Stored data entries:
________________________
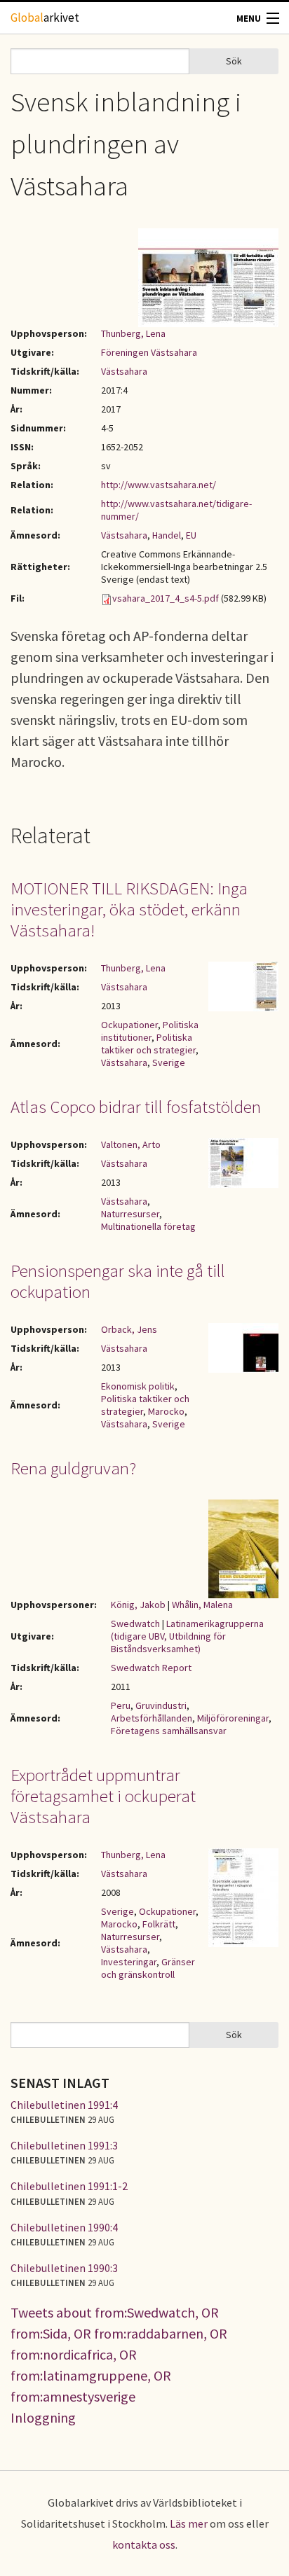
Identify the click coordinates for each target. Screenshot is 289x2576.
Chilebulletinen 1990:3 (64, 2268)
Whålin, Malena (202, 1604)
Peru (120, 1705)
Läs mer (189, 2523)
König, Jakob (138, 1604)
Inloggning (43, 2417)
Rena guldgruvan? (73, 1468)
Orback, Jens (129, 1329)
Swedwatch (135, 1623)
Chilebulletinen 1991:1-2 (69, 2186)
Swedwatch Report (151, 1667)
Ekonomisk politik (138, 1386)
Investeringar (128, 1961)
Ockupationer (129, 1024)
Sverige (168, 1062)
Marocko (166, 1411)
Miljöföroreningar (233, 1718)
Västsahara (124, 371)
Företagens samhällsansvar (169, 1730)
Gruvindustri (161, 1705)
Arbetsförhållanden (151, 1718)
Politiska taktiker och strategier (148, 1043)
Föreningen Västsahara (149, 352)
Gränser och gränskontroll (148, 1968)
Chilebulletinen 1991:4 (64, 2105)
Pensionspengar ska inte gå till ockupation (118, 1281)
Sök (234, 61)
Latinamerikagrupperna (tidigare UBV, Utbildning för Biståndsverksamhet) (187, 1636)
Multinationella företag (148, 1226)
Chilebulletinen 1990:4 (64, 2227)
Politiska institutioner (150, 1031)
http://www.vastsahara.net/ (158, 484)
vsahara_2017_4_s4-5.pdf (165, 598)
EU (191, 535)
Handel (166, 535)
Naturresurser (130, 1213)
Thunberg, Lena (133, 333)
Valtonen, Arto (131, 1144)
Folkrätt (158, 1924)
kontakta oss (143, 2544)
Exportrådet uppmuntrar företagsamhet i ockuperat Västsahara (103, 1796)
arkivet (45, 17)
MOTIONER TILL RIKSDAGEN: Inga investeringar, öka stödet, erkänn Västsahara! (129, 909)
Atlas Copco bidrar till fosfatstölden (136, 1106)
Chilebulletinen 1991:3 (64, 2145)
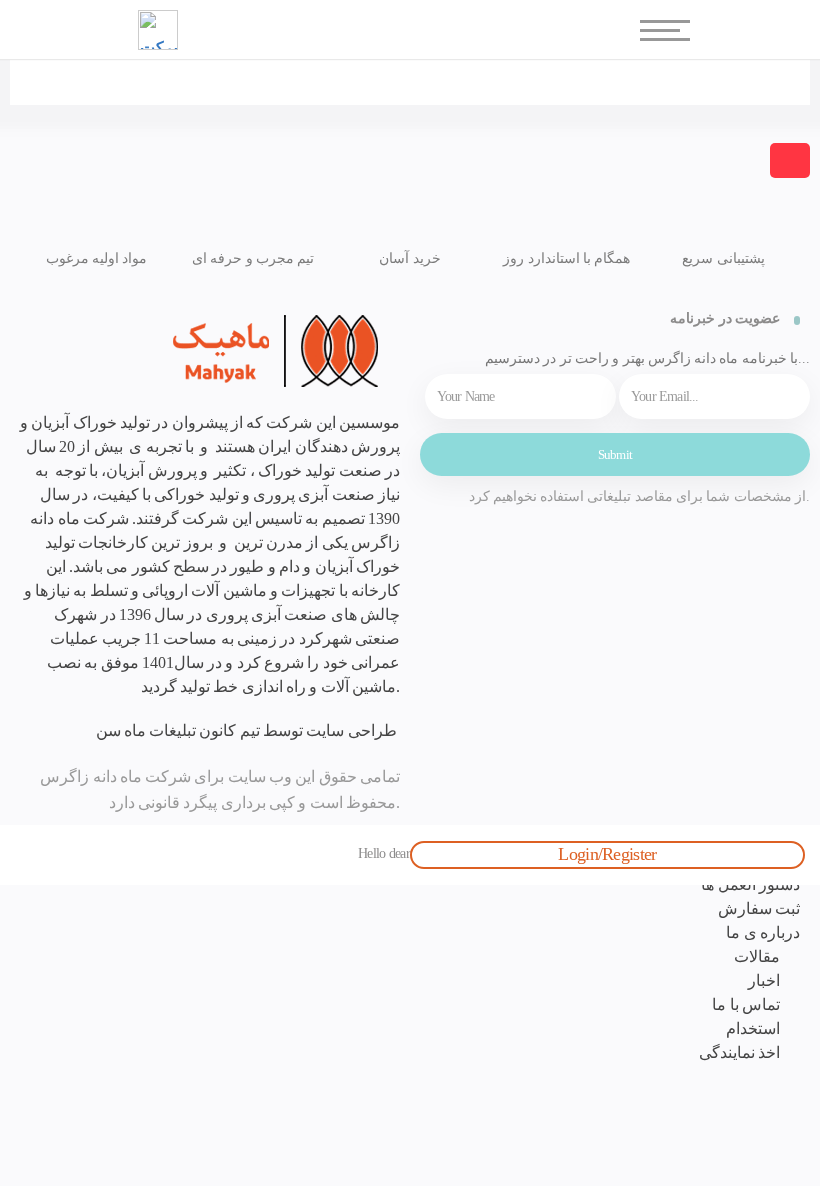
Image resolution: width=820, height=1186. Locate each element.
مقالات (757, 956)
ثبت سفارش (759, 908)
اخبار (764, 980)
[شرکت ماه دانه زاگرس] (205, 351)
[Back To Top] (790, 160)
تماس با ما (746, 1004)
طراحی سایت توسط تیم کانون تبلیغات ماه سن (246, 730)
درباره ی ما (763, 932)
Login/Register (607, 854)
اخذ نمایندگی (739, 1052)
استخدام (753, 1028)
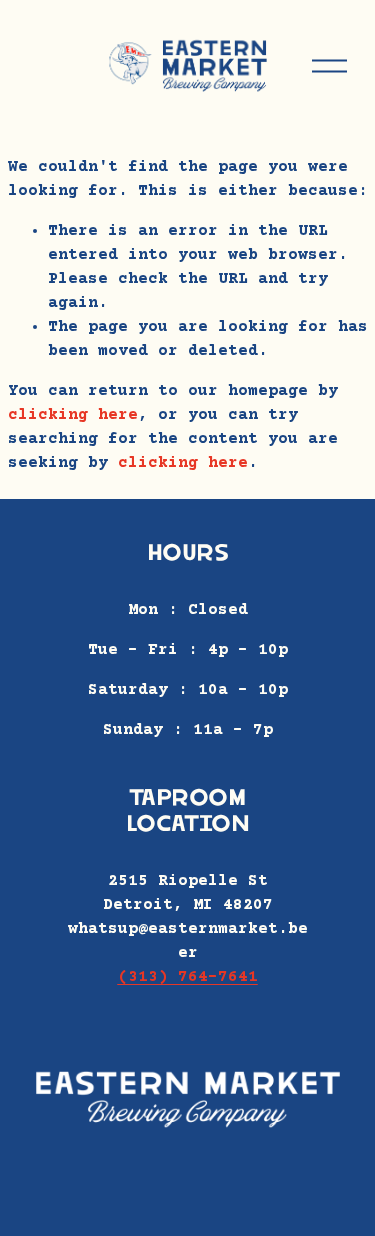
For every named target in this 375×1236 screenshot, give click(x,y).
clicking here (73, 415)
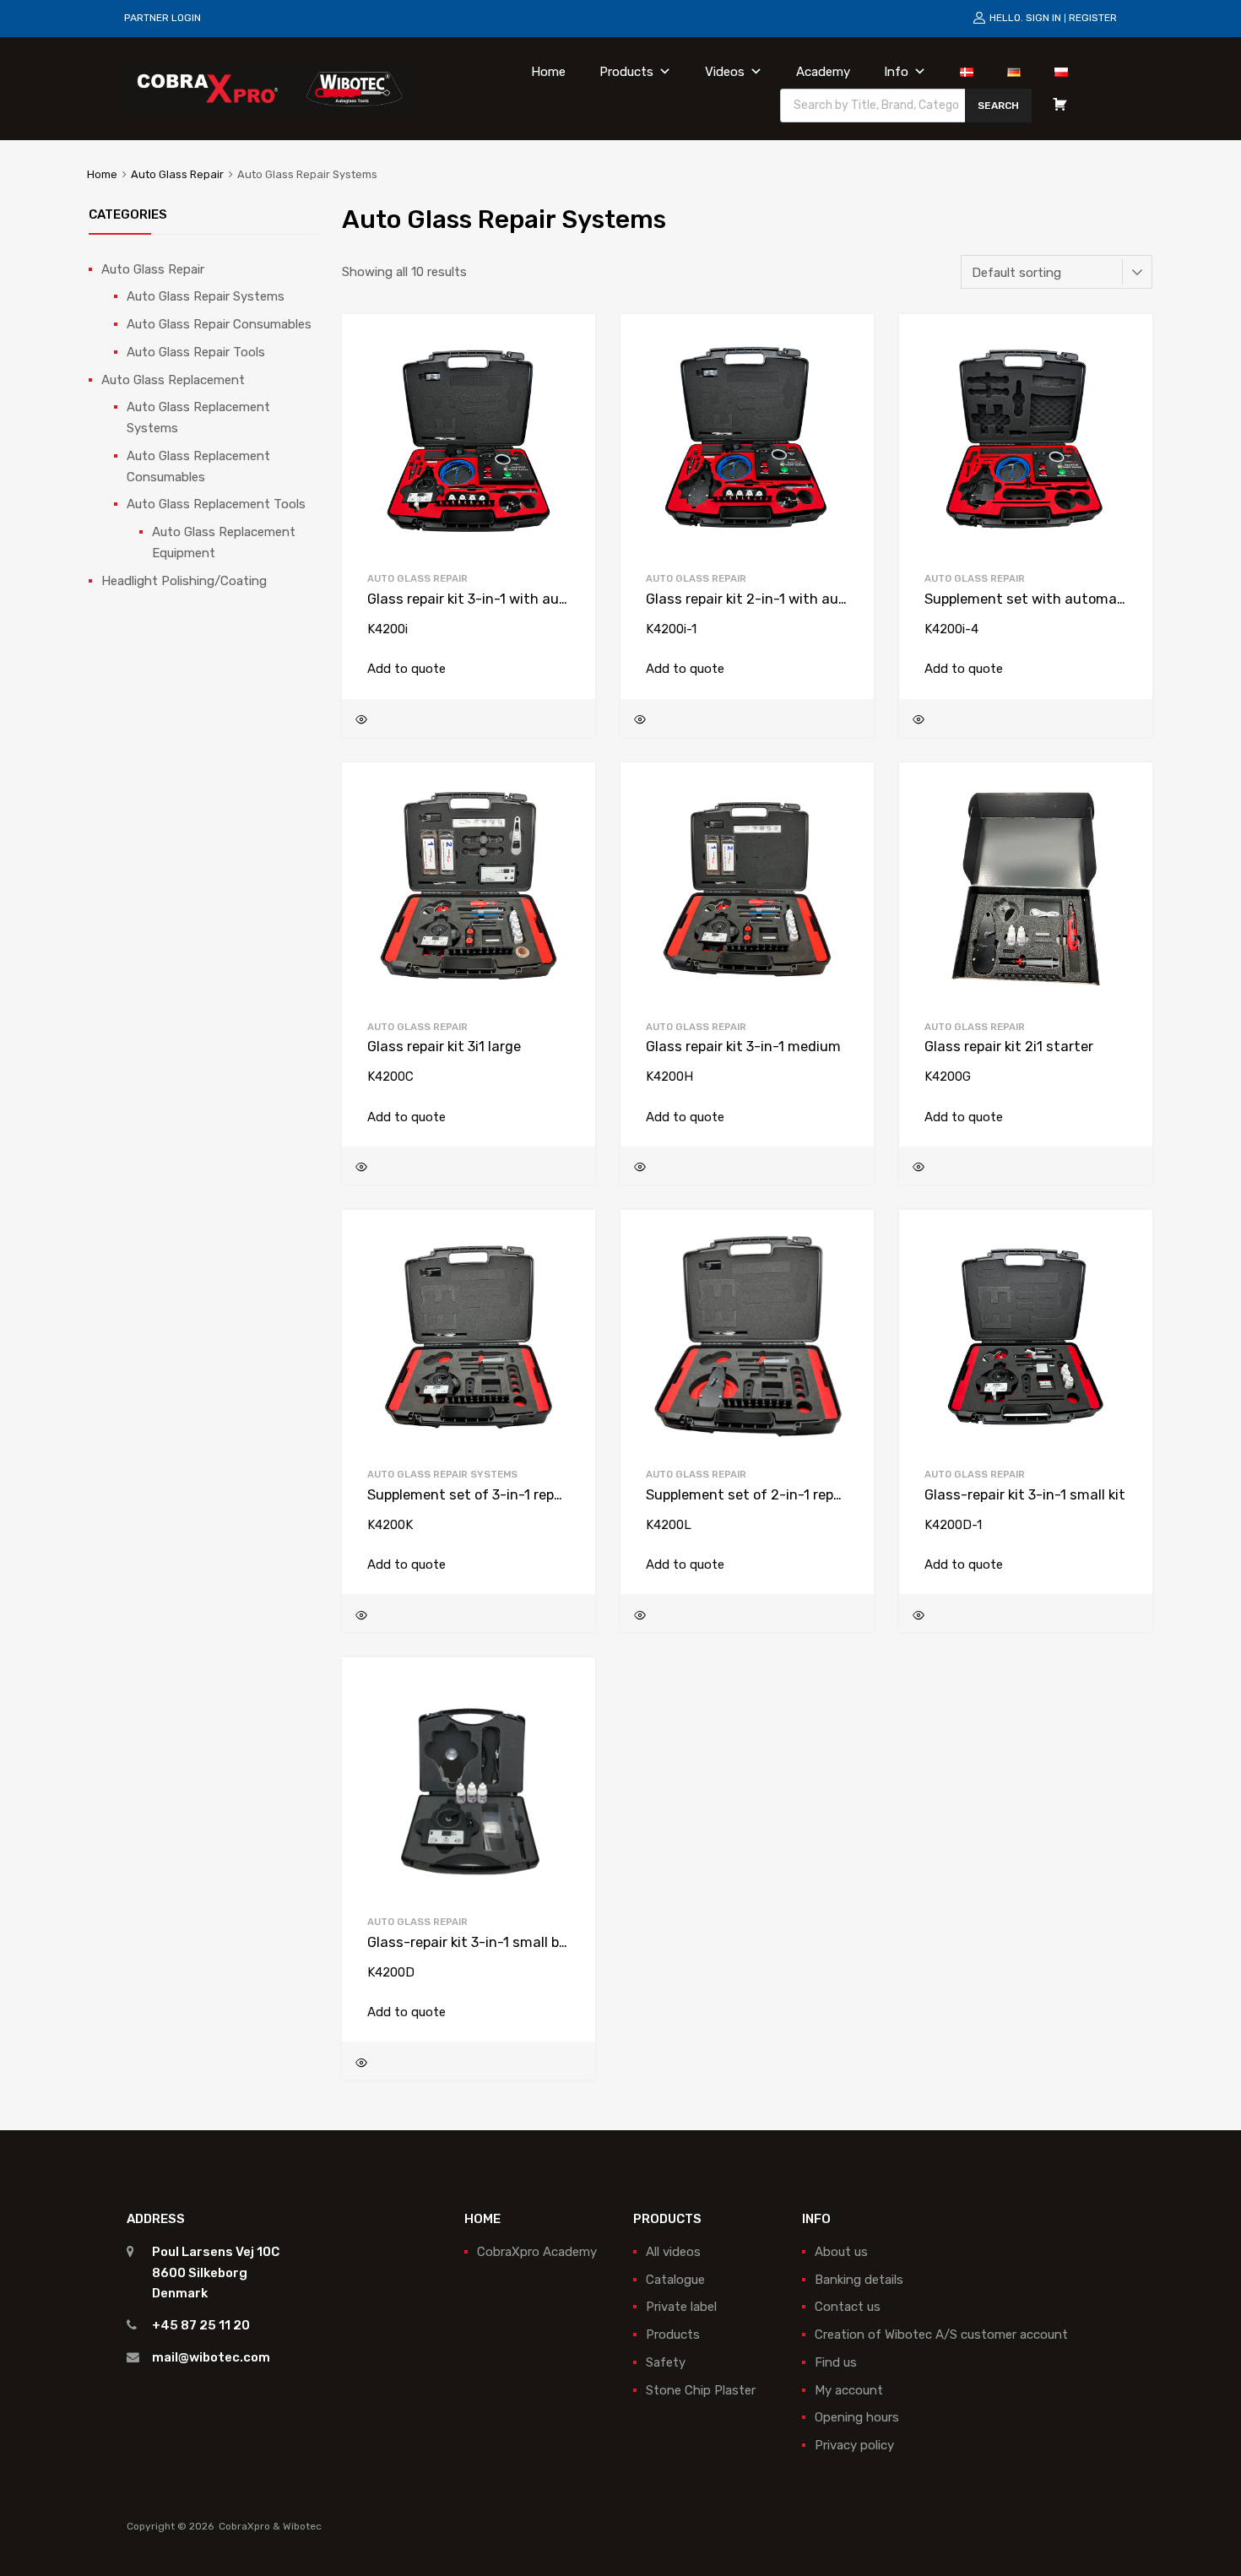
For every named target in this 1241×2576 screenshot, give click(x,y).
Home (548, 71)
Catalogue (675, 2279)
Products (626, 71)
________________________
__WHAT YOU WILL DO__
With the pictures left out, restate word for word every line of the data above, from the first down to the line that contains "Investeringar (128, 1961)".

__SOLUTION BELOW__
Identify the click coordinates for each target. Screenshot is 289x2576.
Chilebulletinen 1990:3 (64, 2268)
Whålin, Malena (202, 1604)
Peru (120, 1705)
Läs mer (189, 2523)
König, Jakob (138, 1604)
Inloggning (43, 2417)
Rena guldgruvan? (73, 1468)
Orback, Jens (129, 1329)
Swedwatch (135, 1623)
Chilebulletinen 1991:1-2 (69, 2186)
Swedwatch Report (151, 1667)
Ekonomisk politik (138, 1386)
Investeringar (128, 1961)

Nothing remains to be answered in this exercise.